And this should be the remedy, will post it on Monday

Posted: Sat May 19, 2012 3:05 pm
by jakethebeast
Nice, that'll do the trick!

Posted: Sun May 20, 2012 7:13 pm
by DYI
A quick question to the machinists out there:
For a prospective project, I would need to do boring, single point threading, internal grooving, and external turning on a piece of 3" diameter cold-finished 12L14 steel at between 6" and 7" from the holding point (a 4 jaw chuck which grips the first ~1.25" of the stock).
From your experience, is this likely to go well?
Please note that it is not within my capabilities to support this workpiece at any point except the chuck.
Posted: Sun May 20, 2012 8:32 pm
by velocity3x
DYI wrote:Please note that it is not within my capabilities to support this workpiece at any point except the chuck.
Do you have a tailstock?
If you have a tailstock you could do the boring first, then support the end of the workpiece with a Bullnose Center for the other operations.
Posted: Sun May 20, 2012 9:08 pm
by inonickname
velocity3x wrote:DYI wrote:Please note that it is not within my capabilities to support this workpiece at any point except the chuck.
Do you have a tailstock?
If you have a tailstock you could do the boring first, then support the end of the workpiece with a Bullnose Center for the other operations.
No he couldn't, all the work is internal.
Yes DYI, it should work fine
Posted: Sun May 20, 2012 9:08 pm
by ramses
DYI wrote:A quick question to the machinists out there:
For a prospective project, I would need to do boring, single point threading, internal grooving, and external turning on a piece of 3" diameter cold-finished 12L14 steel at between 6" and 7" from the holding point (a 4 jaw chuck which grips the first ~1.25" of the stock).
From your experience, is this likely to go well?
Please note that it is not within my capabilities to support this workpiece at any point except the chuck.
It is within the 3d rule for workpiece deflection, but I'm not sure about deflection in the chuck.
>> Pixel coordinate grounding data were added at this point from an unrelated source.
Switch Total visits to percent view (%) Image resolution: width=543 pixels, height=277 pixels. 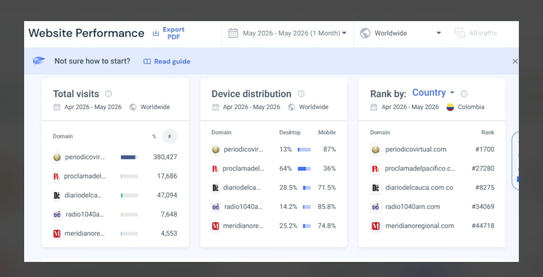154,136
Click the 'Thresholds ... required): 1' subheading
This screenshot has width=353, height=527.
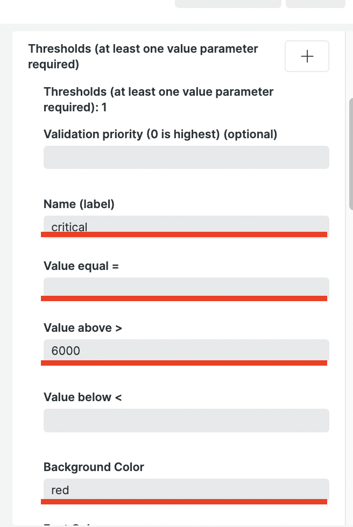pos(158,99)
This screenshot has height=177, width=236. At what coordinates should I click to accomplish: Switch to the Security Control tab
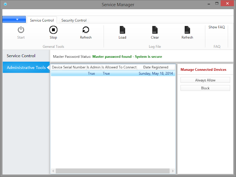[74, 20]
I would definitely suggest using a tailstock for everything except boring (obviously).
While boring(or turning unsupported), if the workpiece moves in the jaws, you will crash within the next 360 degrees of rotation. Internal grooving could be scary, since you're essentially using a form tool on the end of a boring bar inside of a questionably held part.
A steady rest would be highly recommended.
Posted: Thu Jun 07, 2012 1:23 am
by MrCrowley
Crna machined this for me. Unfortunately the lovely finish is no longer as I had to shave 0.1mm off it to get it to fit better in the piston housing. I'm planning on restoring it back to its shiny finish if anyone has some tips (sandpaper finer than a couple hundred grit seems to be difficult to find at the nearest hardware stores).
[img]https://fbcdn_sphotos_a-a.akamaihd.net/hphotos-ak-snc6/s720x720/205414_3641142380506_1876181068_n.jpg[/img]
Can't wait to get this going in the piston hybrid. It weighs the same as the old piston but it's infinitely more scary because it's so dense

Posted: Thu Jun 07, 2012 2:36 am
by jackssmirkingrevenge
I approve of the machining but not the design

there is a LOT of weight that could have been shaved off.
Posted: Thu Jun 07, 2012 3:02 am
by MrCrowley
Your reaction was to be expected
I think my original design (which had an area between the sealing face and first o-ring reduced in diameter to ~25mm) would have shaved off about 130g; which is quite significant.
I decided against it, without consulting the forum engineers, because I don't like the idea of having 'pockets' where there would be gases in front of and behind the sealing face.
Has anyone done flow simulations to see if there is a turbulence caused by a piston design like that?
I'm thinking I might need to buy another boat trailer roller to stick on the rear as part of the bumper system. I was momentarily tempted to go with an air spring when I felt how heavy and dense the piston was

Posted: Thu Jun 07, 2012 3:25 am
by Crna Legija
good to see you got it, i think ill make one for my hybrid too.
go to a car sale shop like autobarn or supercheap auto they have fine sand paper for when your respray your car. 5-600 grit should get it back.
Posted: Thu Jun 07, 2012 6:01 am
by jackssmirkingrevenge
MrCrowley wrote:I was momentarily tempted to go with an air spring when I felt how heavy and dense the piston was

Had you made it lighter, it wouldn't even have crossed your mind
If you were concerned about turbulence, you could easily have made a load bearing structure out of ali and filled the gaps with UHMWPE which is three times less dense.
Posted: Thu Jun 07, 2012 6:33 am
by MrCrowley
That would make a cool looking piston. If weight becomes an issue, I can get someone to take a chunk out I guess but how do you fill the gaps with UHMWPE? The only way I can think of is by making a 'donut' and cutting it in half and then epoxying it back together.
Posted: Thu Jun 07, 2012 6:40 am
by jackssmirkingrevenge
MrCrowley wrote:The only way I can think of is by making a 'donut' and cutting it in half and then epoxying it back together.
... or make the piston in two threaded halves and sandwich the donut between them

Posted: Thu Jun 07, 2012 8:00 am
by FighterAce
I've had some bad experience with dual O rings... there seems to be a great tendency for air to get trapped in the area between the 2 O rings so the piston gets stuck in the housing.
How did you avoid this in your design MrCrowley?
Posted: Thu Jun 07, 2012 8:04 am
by Gun Freak
I don't think it'd get stuck with these o-rings, perhaps on floating though. Air being trapped between these o-rings would not cause any outward force or create greater friction. The forces would be balanced...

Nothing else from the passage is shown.